Glenn Wallis is the founder and director of Incite Seminars. As he describes it, “Glenn founded Incite Seminars as a very personal response to the escalating social inequality, intensifying racial unrest, and eviscerating techno-consumer capitalism that he increasingly witnessed all around him.” Incite Seminars was thus founded on the conviction that education in the humanities offers us a means to recognize, resist, and counter the forces of personal alienation and social division—forces such as hopelessness, bigotry, passivity, and self-delusion.
In this episode, David Forbes and I discuss with Glenn the ideas in his recent book, “A Critique of Western Buddhism” (Bloomsbury, 2018). We cover a wide range of topics, some from his provocative blog, Speculative non-Buddhism, such as the “Elixir of Mindfulness.”

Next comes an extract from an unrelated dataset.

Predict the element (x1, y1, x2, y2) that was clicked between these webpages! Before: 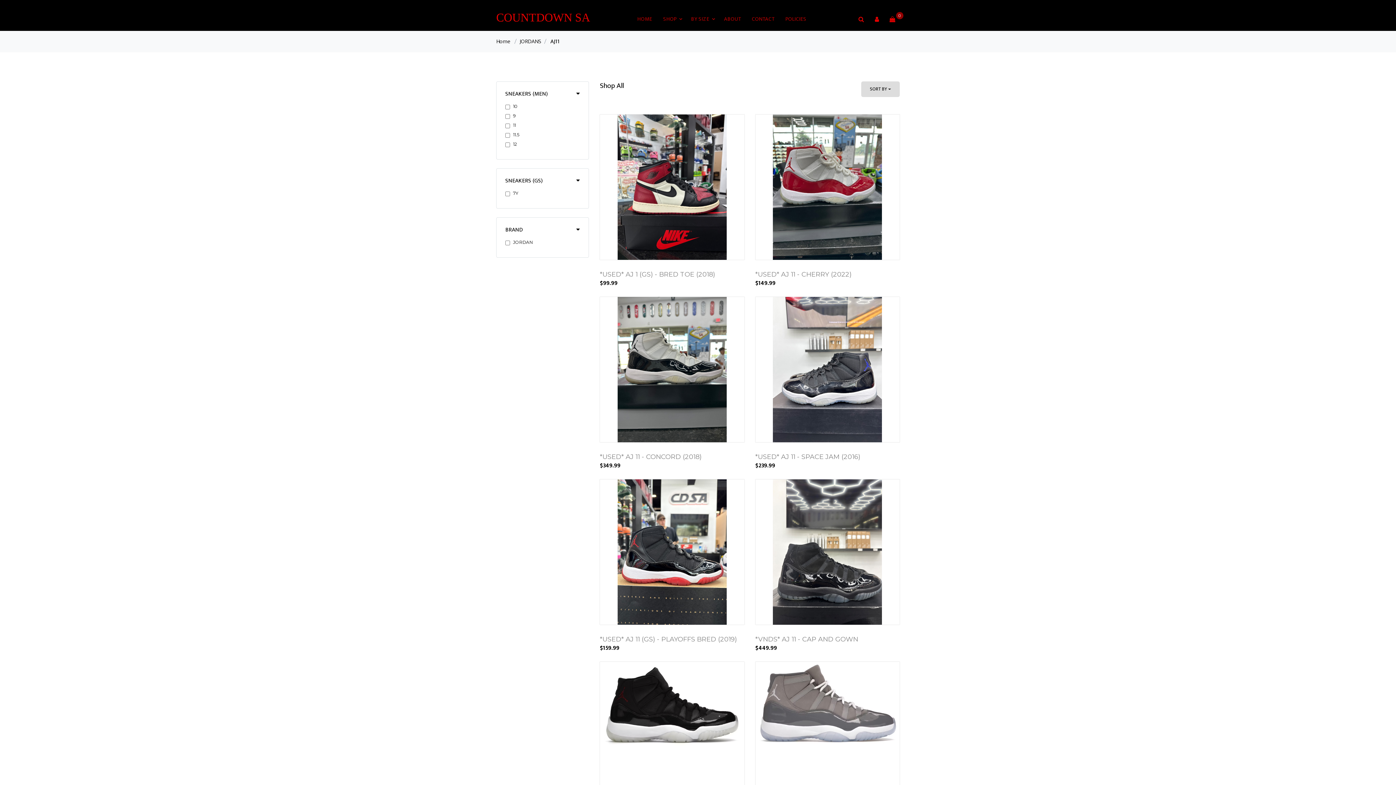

Our conversation dives into a critique of Western Buddhism via Laurelle’s “non-philosophy” – in our case, “non-Buddhism.” Glenn helps us to understand such notions as the Principle of Sufficient Buddhism, “decision,” the “organon,” and how Western Buddhism backs away from the potency of the Real. Typical Western Buddhist concepts such as wisdom, emptiness, anatta (no-self), “the Dharma” – ideas which could be forces for thought and transformation – are turned around, and returned to the safe and familiar shores of the already known. Western Buddhism seems to suffer from a perpetual parapraxis – a series of misturnings – that relegates it to a form of spiritual self-help, ensuring its entrapment in a self-sealing echo chamber. Thinking things through is itself a form of practice/praxis. Glenn joins us in challenging the common tropes of the mindfulness movement – particularly Jon Kabat-Zinn’s diagnosis that our ADD Nation is suffering from a so-called “thinking disease.” Turning this nonsense on its head, we discuss how thinking – how a force for thought – can cut through the tendency to stay ensnared in the World, liberating thinking for a counter-subject formation that resists capitalism and the neoliberal order.